奥野氏と東氏は自民党員であるなど、鷹山は自民系会派の色合いが濃い。昨年の役選でも、議長は第一会派からとの新政の主張を葬り、自民の山本教和議長(七期、志摩市)誕生を実現させたのは、鷹山や公明などがキャスチングボートを握ったからだった。
東氏勧誘をめぐり、自民みらい内は揺れた。鷹山とのひび割れが、ひいては少数会派グループ全体との亀裂につながり、今後の協力体制に支障を来すとして、前野・竹上両氏は責任を問われた。その結果、前野氏は団長を、竹上氏は幹事長役を降りざるを得なくなり、山本氏が後任団長、中嶋年規氏(三期、志摩市)が竹上氏の後任対策委員長となった。
一方、新政は舟橋、前田両氏の戦いとなったが、舟橋氏の副議長職へのこだわりが制した。前田氏擁立派は来年の議長候補だと舟橋氏の説得に当たったが、舟橋氏側は「来年のことは分からない」と抵抗。結局、舟橋氏派が押し切った。同時に、前田氏は正副議長に次ぐ第二の要職とされる予決委員長に内定した。会派長の代表には、三谷氏が就く。
このほか、監査委員には後藤健一(新政みえ、二期、松阪市)、青木謙順(三期、自民みらい)の両氏、議運委員長は岩田隆嘉氏(四期、同、伊賀市)が、それぞれ内定した。
■2013役選
来年の役選は、山本議長の任期が切れるため、正副議長選となる。同役選への第一歩は、議長任期の二年制をどうするかだ。現在、二年制にこだわるのは五十一人の県議中、三谷氏だけといっても過言ではない。一年制に戻せば、次期県議選の二十七年まで、四つの正副議長ポストが生まれるが、二年制を維持すれば、三つでしかない。

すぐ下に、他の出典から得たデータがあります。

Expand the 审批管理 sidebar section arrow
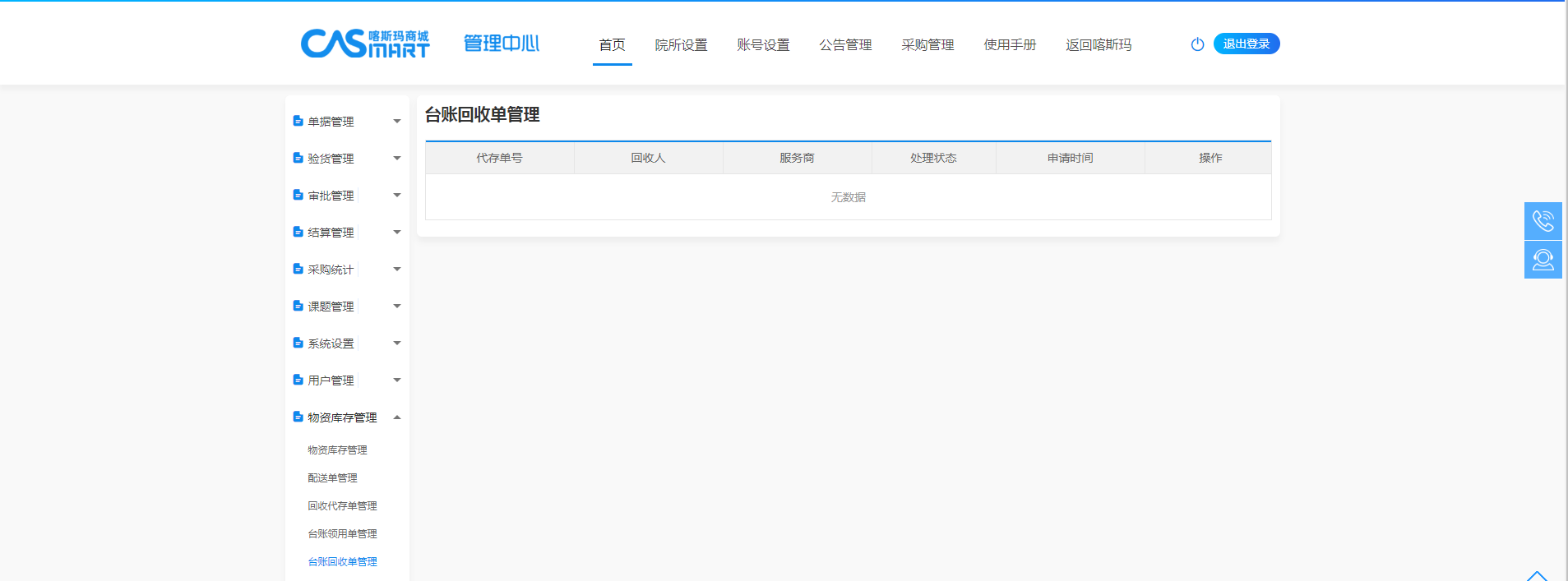 397,196
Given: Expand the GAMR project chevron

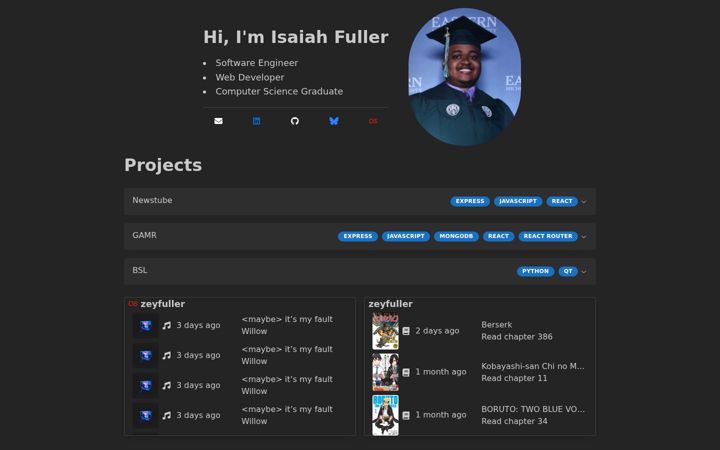Looking at the screenshot, I should point(584,236).
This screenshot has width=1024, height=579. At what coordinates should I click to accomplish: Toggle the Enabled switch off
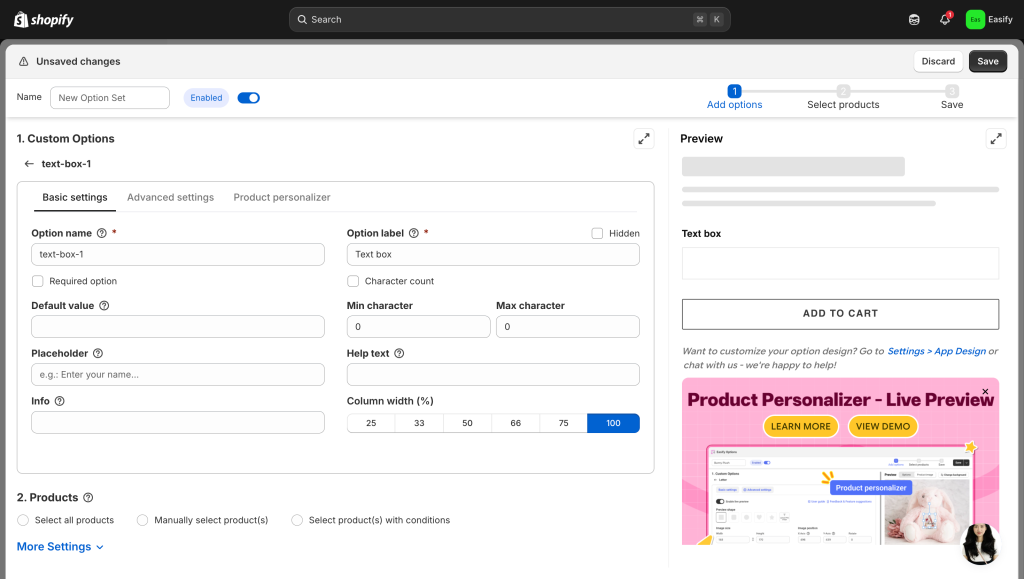pyautogui.click(x=248, y=98)
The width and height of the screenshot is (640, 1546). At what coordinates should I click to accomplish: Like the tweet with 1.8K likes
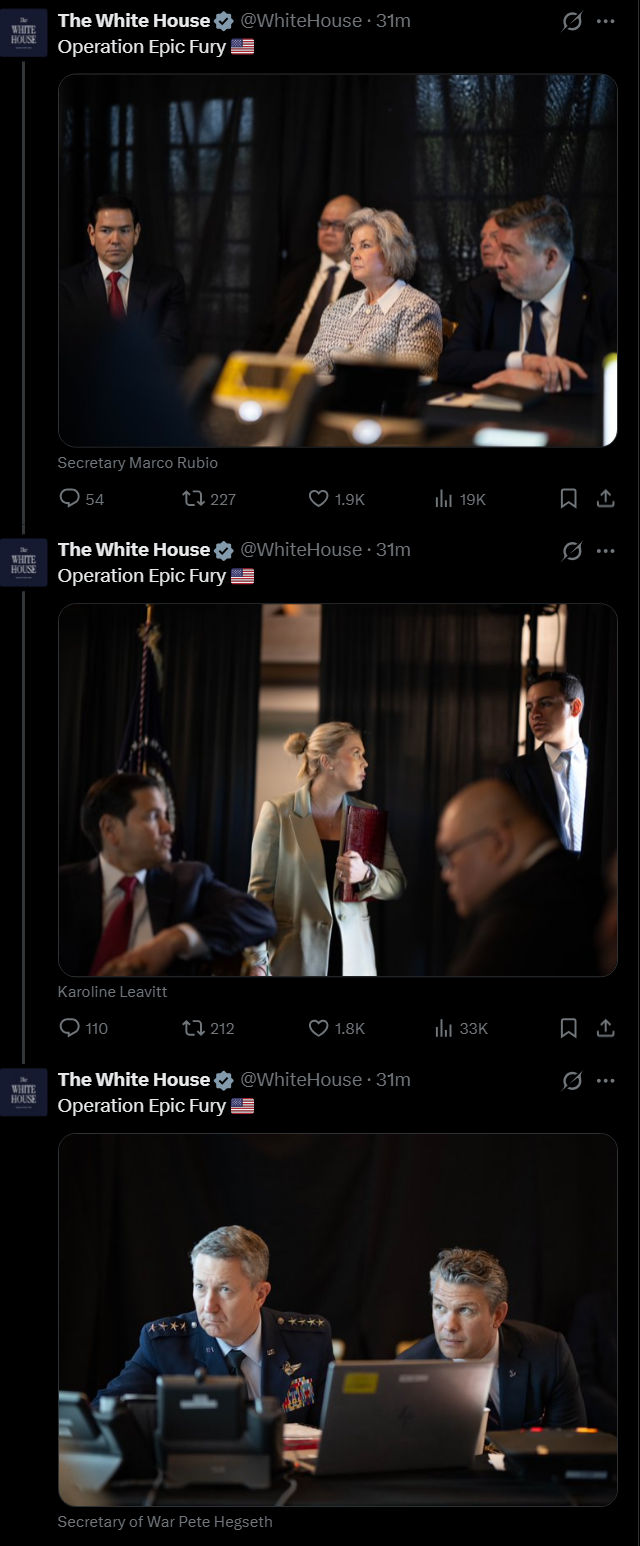click(x=318, y=1028)
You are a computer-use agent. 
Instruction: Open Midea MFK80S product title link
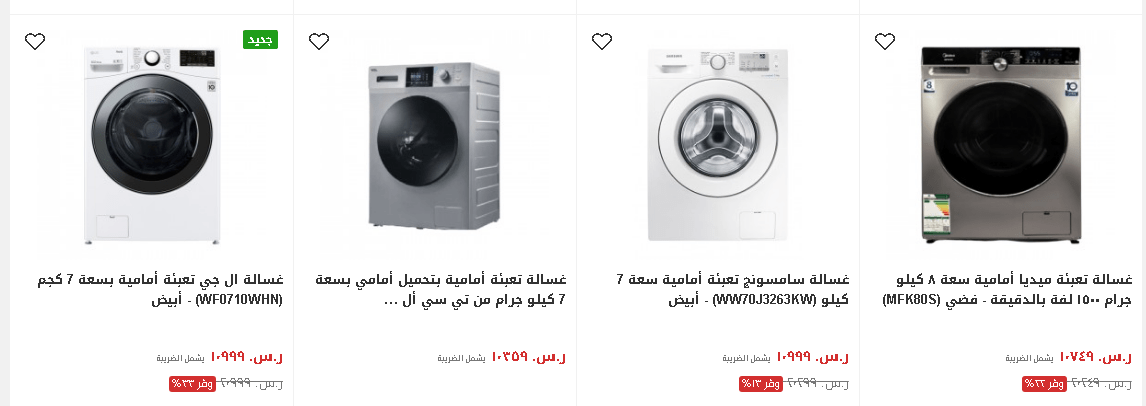click(x=1008, y=289)
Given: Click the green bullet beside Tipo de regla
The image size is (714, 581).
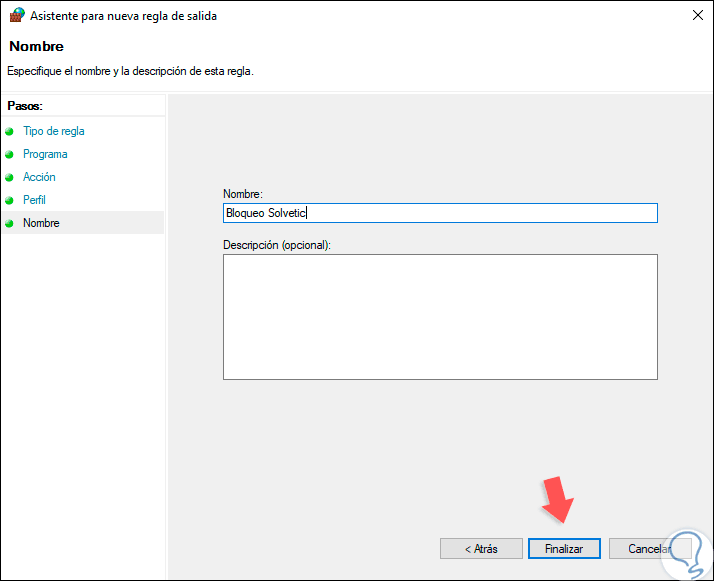Looking at the screenshot, I should pos(10,131).
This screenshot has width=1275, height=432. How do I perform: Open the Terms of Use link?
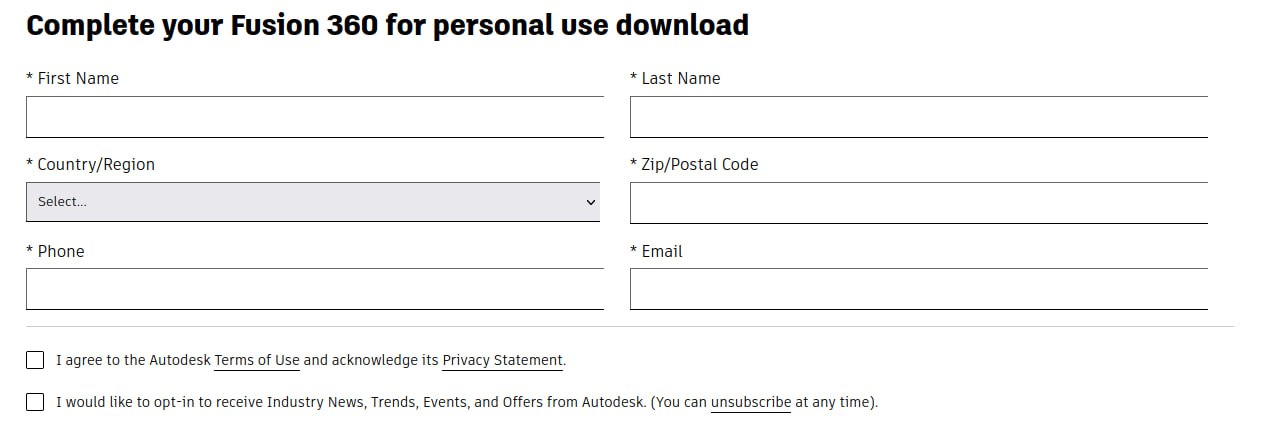click(x=257, y=360)
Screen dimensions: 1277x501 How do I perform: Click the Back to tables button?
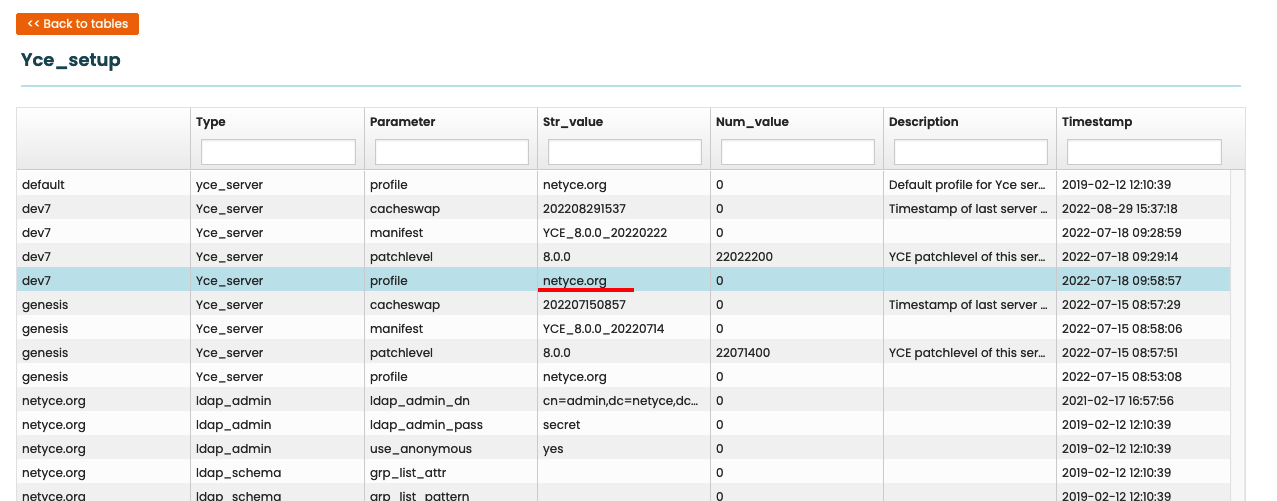click(77, 24)
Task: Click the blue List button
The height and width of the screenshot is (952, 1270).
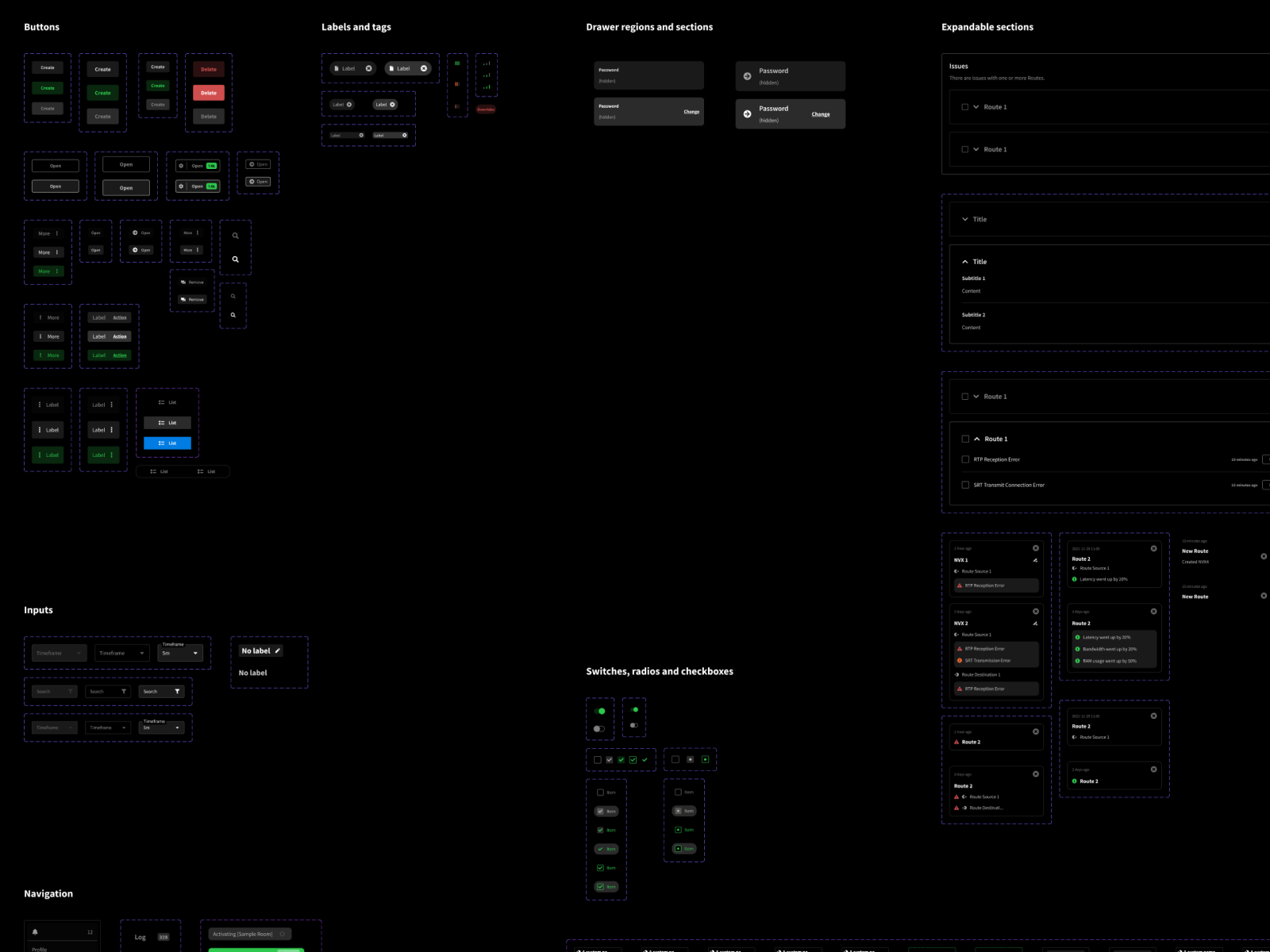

特に問題となるのは議長職で、自民と新政両会派の四、五、七期生で、議長候補がめじろ押しだ。中には今期限りでの引退を視野に入れる県議もおり、議長職を手土産の勇退の図は、誰しもが思い描くところ。そのため、議長一年制への回帰は、大勢の思惑となっている。
もともと、県議会改革の一環として導入した二年制だが、導入時には二年を託すに足る逸材が複数いたが、現在は平均化して突出した実力者が少ない。仮に一年制に戻しても、再選を妨げないようにすれば、実質的に複数年制を維持することにつながるはずだ。「役が人をつくる」ということもあり、複数年にふさわしい議長が誕生した場合、次期議長選も立候補すれば、事は足りる。
競争論理を廃すれば、組織は停滞し、閉塞感が生まれるのは当然だ。ましてや、政争が前提の政界人が競争を廃すること自体、矛盾を内包する。全体最適で事が決した後の全体調和は民主主義の根幹だが、決定前の非競争は議員を育てない。徒競走で順位を付けない教育が、ひ弱な子どもらを生み続けているのと、どこか似ている。多様性を排除すれば、個性は埋没するしかない。きんたろう飴(あめ)になっては、当局の思うつぼだろう。